== Request ==
Copy the part of the data that opens with the line containing "Where should I click to: Expand" and closes with the line containing "Where should I click to: Click", putting "shutdown options" wherever "power options" appears and changing nothing else. Leave the pictures out of your answer.

== Records provided ==
********************

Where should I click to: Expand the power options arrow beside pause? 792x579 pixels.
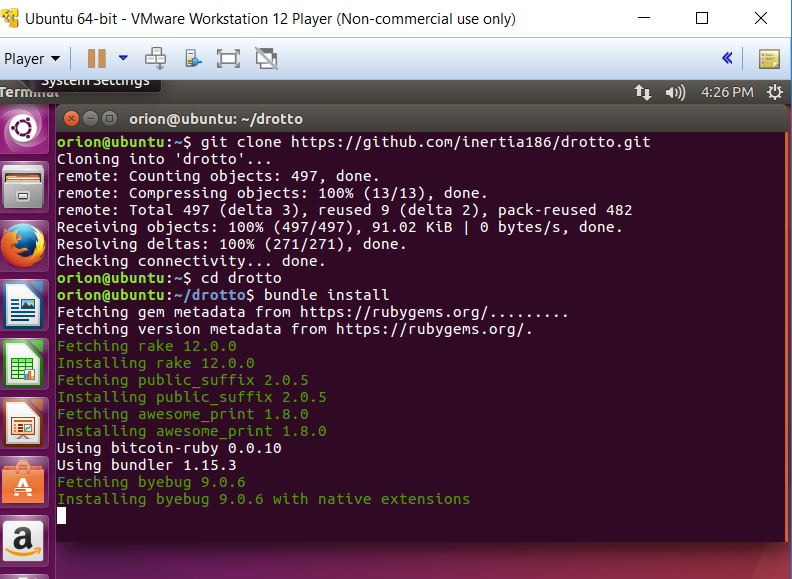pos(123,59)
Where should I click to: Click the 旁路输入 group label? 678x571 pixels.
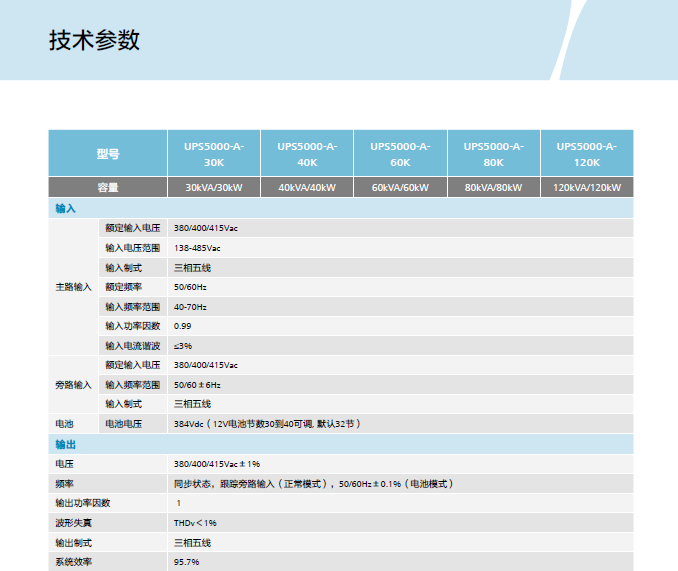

********************

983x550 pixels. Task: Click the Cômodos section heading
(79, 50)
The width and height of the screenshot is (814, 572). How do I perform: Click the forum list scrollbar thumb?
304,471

********************

== Task output ==
Where should I click to: Expand the shutdown options arrow beside pause? 792x579 pixels.
pos(123,59)
Where should I click to: Click the 旁路输入 group label? 678x571 pixels.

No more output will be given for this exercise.